This is a type of tailwinds where we feel we have a good expertise and a good experience in terms of increase, in terms of compliance with ACAMS, regulatory, and obviously, TIC with Bureau Veritas. So again, that's the core focus of our team today. Last, technology. Last time we were here, we spent a lot of time on the Wendel growth and the potential we see with this team in this investment. But in every single portfolio companies, we want to see how we can turbocharge the growth with technological innovation.

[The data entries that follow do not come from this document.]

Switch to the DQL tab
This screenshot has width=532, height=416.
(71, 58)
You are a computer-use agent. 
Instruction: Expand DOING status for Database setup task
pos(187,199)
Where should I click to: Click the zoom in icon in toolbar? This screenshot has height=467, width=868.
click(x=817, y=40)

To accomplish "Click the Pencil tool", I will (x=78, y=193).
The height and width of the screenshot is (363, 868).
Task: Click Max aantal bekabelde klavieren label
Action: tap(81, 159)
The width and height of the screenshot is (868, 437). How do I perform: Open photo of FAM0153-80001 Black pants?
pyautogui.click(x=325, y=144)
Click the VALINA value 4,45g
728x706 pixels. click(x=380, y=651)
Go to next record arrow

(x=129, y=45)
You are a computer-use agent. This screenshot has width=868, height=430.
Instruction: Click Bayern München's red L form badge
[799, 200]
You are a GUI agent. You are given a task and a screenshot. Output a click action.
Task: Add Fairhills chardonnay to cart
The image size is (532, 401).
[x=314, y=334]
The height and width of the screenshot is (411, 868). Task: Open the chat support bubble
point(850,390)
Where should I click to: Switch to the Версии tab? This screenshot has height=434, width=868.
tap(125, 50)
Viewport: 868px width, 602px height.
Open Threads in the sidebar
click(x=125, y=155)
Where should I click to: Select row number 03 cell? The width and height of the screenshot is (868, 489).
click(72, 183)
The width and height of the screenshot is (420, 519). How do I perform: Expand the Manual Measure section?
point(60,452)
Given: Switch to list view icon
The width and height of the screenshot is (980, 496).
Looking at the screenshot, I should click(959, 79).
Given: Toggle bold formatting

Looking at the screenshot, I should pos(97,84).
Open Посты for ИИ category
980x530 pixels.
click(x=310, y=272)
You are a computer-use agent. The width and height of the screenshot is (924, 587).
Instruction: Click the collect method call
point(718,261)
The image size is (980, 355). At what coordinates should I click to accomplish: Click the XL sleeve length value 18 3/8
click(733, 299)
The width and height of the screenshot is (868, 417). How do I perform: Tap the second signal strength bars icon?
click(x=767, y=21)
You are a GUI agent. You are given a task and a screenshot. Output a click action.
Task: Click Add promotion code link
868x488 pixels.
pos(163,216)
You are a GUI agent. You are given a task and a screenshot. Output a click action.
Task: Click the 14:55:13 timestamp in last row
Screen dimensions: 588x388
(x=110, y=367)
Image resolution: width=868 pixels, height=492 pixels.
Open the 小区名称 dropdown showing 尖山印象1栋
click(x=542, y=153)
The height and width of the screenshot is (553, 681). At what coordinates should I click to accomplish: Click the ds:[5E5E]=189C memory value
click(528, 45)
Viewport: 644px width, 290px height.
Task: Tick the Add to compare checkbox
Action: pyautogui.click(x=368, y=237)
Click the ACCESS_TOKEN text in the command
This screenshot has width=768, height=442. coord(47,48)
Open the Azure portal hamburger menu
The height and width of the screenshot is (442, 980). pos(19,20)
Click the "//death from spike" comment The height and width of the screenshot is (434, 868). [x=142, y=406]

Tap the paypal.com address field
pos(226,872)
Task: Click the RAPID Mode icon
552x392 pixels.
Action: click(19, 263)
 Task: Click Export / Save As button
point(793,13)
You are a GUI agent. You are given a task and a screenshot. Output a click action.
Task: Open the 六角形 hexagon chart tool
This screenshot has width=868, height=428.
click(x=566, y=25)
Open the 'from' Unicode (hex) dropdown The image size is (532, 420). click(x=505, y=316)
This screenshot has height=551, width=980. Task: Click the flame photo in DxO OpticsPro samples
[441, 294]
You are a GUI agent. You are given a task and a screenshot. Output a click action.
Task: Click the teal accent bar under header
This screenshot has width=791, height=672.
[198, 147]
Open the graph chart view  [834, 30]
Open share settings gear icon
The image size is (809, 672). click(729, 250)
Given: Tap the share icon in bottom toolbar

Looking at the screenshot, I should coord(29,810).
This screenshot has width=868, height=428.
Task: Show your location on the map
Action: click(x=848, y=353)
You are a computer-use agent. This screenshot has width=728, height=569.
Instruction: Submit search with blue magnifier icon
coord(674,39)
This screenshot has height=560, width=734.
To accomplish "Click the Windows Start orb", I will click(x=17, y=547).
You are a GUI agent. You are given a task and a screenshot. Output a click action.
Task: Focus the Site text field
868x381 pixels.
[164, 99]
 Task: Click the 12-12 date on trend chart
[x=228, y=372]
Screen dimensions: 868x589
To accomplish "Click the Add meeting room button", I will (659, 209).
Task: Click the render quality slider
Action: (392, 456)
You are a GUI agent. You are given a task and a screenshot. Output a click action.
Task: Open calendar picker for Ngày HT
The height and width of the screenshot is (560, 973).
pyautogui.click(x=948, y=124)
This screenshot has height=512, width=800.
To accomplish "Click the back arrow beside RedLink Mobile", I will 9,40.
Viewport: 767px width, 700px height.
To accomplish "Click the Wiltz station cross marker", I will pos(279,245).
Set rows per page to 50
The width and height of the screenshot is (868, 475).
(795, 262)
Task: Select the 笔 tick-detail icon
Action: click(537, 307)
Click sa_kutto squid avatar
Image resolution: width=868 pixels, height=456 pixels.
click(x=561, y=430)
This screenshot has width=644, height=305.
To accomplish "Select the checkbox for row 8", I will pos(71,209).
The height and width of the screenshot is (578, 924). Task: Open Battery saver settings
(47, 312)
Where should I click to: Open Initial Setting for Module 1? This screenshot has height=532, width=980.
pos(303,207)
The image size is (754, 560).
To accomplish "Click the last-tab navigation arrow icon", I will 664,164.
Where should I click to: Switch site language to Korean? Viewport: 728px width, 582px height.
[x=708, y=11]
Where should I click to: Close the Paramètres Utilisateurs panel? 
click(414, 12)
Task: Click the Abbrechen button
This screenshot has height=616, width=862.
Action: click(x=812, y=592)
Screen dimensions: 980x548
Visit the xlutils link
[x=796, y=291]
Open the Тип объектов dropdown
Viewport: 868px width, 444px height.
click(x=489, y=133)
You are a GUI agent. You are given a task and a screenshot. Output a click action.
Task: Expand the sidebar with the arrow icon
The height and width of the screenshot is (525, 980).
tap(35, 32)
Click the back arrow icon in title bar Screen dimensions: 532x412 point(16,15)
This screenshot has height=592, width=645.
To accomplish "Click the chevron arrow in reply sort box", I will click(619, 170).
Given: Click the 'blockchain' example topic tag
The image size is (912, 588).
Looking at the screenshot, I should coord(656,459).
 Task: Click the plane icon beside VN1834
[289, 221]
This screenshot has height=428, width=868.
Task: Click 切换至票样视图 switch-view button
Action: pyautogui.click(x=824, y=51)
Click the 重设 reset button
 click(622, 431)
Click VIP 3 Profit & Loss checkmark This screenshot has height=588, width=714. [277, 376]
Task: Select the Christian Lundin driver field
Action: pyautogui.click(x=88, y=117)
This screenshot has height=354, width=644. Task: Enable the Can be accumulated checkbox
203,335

So four megatrends leading us to three industries where we are spending most, if not all our time. Business services. Historically, you remember that we were the shoulders of Capgemini and Allied Universal, I just mentioned.
But today in the portfolio, we have a lot of companies who operate in this segment: Bureau Veritas, ACAMS, Scalian, CPI, and some of our companies in Wendel Group. Technology is also an industry where we spend a lot of time. Today we are exposed through the Wendel Group, both directly and through funds. And IHS, as a provider of service to the tower industry, is very active in this field as well. Energy transition is a space where we are exposed through Bureau Veritas, but today we are spending more time and looking at new opportunities to see how we can even be more exposed to this industry. So three sectors, 17 subsegments, where we are spending all our time.
ESG, I mentioned earlier the type of companies we are looking for, so positive company, companies with missions like CPI and ACAMS, and companies we can also transform. So you can see the results of some transformation that we, that we've made over the time with Bureau Veritas or Stahl, and Martin is going to talk about it a bit later. Constantia is not on this slide because we are in the process of closing the sale of Constantia. It's hopefully a matter of weeks at this point. But just to illustrate this slide with what we did with Constantia and what the management team did, it's pretty significant. The level of incidents at work at Constantia went down by 82% under our ownership.
We work with the management to see if we could commit to have 100% of the product being recyclable, and we achieved that in the eight years of our ownership. So we are very proud of what we achieved with the management team, and it's very important not only to create value and to see growth in the company, but when we do sell companies, it's also a key feature that buyers are looking at. And when you see recognitions like this EcoVadis Platinum Award, it is actually very valuable. To be part of the 1% is something that people are looking for, and hopefully will pay a premium for. So now I will leave the floor again to Laurent to wrap up on value creation and value distribution.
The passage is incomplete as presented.